答 日曜日に(今週の出勤に備えて)5着のワイシャツにアイロンをかけている銀行員。
ロシアでは今、金融危機を題材にしたアネクドート(小話)が
大衆紙やインターネット上をにぎわせている。紹介した二つはその一例だ。
どんな苦難も小話にして笑い飛ばすのはロシア人の習癖だが、
それは忍び寄る危機を察知する第六感と、どうすることもできない無力感とが
ない交ぜになった大衆の思いの発露でもある。
原油高で繁栄を謳歌(おうか)したロシアの経済がきしみ始めた。
主要株価指数は今、ピーク時の今年5月に比べてほぼ4分の1。
市場でカネが回らなくなり、海外からの融資の返済に行き詰まった銀行や大手企業に
政府が次々と緊急融資を始めている。
株式の買い支えや融資枠の拡大など政府が約束した支援額は約15兆円に上る。
好調時の原油輸出でため込んだ外貨準備高がその約4倍あり、
当面財政破綻(はたん)の恐れはない。メドベージェフ大統領は
自身のホームページにビデオメッセージを掲載し
「ロシアは(国際金融危機の)奔流にはまっていない。
回避できるし、また回避しなければいけない」
と訴えた。

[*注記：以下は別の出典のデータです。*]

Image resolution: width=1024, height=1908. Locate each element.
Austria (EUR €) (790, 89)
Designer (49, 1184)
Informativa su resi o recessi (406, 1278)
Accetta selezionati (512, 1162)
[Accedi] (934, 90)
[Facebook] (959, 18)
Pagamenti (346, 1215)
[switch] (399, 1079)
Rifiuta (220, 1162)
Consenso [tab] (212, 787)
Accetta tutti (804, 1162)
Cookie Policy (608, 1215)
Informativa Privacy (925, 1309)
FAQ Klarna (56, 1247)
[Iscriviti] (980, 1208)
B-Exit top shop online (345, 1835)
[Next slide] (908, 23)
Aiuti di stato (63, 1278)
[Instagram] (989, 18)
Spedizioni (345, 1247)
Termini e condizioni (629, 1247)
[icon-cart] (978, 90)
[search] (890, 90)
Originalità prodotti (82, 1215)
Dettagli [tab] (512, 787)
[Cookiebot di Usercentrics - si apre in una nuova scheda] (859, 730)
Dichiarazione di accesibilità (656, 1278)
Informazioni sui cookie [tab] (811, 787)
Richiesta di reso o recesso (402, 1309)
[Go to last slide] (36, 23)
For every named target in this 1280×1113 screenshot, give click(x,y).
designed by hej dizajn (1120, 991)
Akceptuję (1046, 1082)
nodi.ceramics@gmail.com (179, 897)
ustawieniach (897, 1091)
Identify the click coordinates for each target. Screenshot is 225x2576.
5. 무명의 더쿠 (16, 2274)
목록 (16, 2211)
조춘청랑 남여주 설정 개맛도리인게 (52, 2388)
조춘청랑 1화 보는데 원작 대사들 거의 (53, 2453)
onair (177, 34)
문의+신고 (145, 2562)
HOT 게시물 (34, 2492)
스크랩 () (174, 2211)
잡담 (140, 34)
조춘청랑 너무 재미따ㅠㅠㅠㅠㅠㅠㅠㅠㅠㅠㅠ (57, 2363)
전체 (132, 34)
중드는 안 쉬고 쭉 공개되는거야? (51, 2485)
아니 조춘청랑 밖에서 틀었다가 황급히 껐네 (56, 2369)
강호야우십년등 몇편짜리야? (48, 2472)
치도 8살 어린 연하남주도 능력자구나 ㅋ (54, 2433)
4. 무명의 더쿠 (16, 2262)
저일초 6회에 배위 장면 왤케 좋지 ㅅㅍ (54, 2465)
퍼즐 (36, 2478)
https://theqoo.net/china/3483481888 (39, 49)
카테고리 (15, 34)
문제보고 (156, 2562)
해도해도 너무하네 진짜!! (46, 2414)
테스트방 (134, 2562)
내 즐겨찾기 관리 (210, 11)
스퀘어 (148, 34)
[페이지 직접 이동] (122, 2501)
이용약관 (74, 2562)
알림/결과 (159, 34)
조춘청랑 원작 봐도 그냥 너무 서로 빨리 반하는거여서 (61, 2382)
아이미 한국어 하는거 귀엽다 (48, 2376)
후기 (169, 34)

だがこれは政権が危機感を抱き始めたことの表れでもある。
ロシア社会がいったんパニックに陥るとどこへ暴走するかわからないのは歴史が証明している。
モスクワ郊外のショッピングモールは今も買い物客で混雑し、
一部の富裕層を除けば市民に危機の影響は及んでいないようだ。
それでも建設ブームの冷え込みや、
大手企業が解雇を始めたことなどが伝えられ、不安は広がっている。
金融機関に勤める知人は「去年買ったばかりの
ダーチャ(郊外の別荘)のローンが残っている」と漏らした。
ソ連崩壊直後の経済危機を連想させる、商品棚が空になった商店の写真が新聞に登場し始めた。
銀行預金が凍結された98年のルーブル危機も遠い過去ではない。
石油に支えられた金融と不動産のバブル経済で、モスクワは世界一物価が高い都市になった。
だがそれを支えるべき産業基盤は脆弱(ぜいじゃく)なままだ。
金融危機を討議する経済専門家の会合で、ある企業家が
「ロシア企業に競争力が欠けている理由の一つは、企業の収益に対して
従業員の給与水準が異常に高いことだ」と訴えたのが耳に残っている。
バブルが崩壊すれば、ロシア経済のゆがみをただす効果もあるのではと思わせる発言だった。
そこでアネクドートをもう一つ。
金融危機のおかげで私は自分の足で歩き始めた。
融資の返済がこげついて銀行に車を取られたから。